Imaging findings vary with development stage of neurocysticercosis or host response and lesions may be at different stages in same patient4,5,10). On imaging studies, viable cysts appear isodense with the cerebrospinal fluid and there are no contrast enhancement with little or no evidence of perilesional inflammation (vesicular stage). As the parasites degenerate, the cysts show pericystic contrast enhancement with perilesional edema (colloid stage). In later stage, they have nodular or ring enhancement after the administration of contrast, like in our case (granular-nodular stage). Finally, the cysts are not detectable or become calcified lesions (calcific stage). The differential diagnoses of neurocysticercosis on neuroimaging include abscess, tuberculosis, metastasis and other parasitic diseases5). However, differential diagnosis between cysticercosis and other diseases may be difficult because clinical manifestations are not specific and some neuroimaging findings are not pathognomic. Therefore, immunological tests and epidermiological data as well as neuroimaging studies are helpful to diagnose neurocysticercosis.
Epileptic seizures are the most frequent presentation of parenchymal neurocysticercosis but large cyst may produce mass effect. Extraparenchymal neurocysticercosis in the ventricles and basal cisterns can be present with hydrocephalus or intracranial hypertension by mechanical obstruction of CSF pathway, either by the cysts or by an inflammation. In our case, a large multicystic cerebellar mass caused hydrocephalus and intracranial hypertension by mechanical obstruction of fourth ventricle.

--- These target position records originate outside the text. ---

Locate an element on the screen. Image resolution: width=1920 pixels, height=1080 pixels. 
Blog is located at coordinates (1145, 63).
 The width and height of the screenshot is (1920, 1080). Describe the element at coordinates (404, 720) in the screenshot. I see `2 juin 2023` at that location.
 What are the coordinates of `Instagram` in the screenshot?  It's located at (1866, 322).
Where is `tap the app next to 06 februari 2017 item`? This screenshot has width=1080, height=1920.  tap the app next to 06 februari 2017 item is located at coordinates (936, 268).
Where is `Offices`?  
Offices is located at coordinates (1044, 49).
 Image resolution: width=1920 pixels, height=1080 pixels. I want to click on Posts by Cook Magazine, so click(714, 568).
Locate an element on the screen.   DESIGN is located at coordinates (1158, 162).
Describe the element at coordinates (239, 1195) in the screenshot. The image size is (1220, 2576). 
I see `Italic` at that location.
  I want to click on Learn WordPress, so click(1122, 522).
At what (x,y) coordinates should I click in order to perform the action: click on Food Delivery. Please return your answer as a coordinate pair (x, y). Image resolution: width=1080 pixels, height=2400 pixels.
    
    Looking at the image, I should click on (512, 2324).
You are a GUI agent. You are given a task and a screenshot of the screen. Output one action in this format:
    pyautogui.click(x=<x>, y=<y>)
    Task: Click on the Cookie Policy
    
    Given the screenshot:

Racemose neurocysticercosis is characterized by abnormal, large growth of cystic membrane without scolex2,8). Racemose form usually occurs in the ventricles or basal cisterns2,8) and is rare in the brain parenchyma because there is not enough room in the brain parenchyma for growing of large cysts4). However, our case was cerebellar racemose variety with large, multilobulated grapes-like cysts without scolex.
Even though cerebellar involvement of cysticercosis is very rare, neurocysticercosis should be taken into consideration as a differential diagnosis of multiple cystic mass lesions in the cerebellum, especially in the endemic area.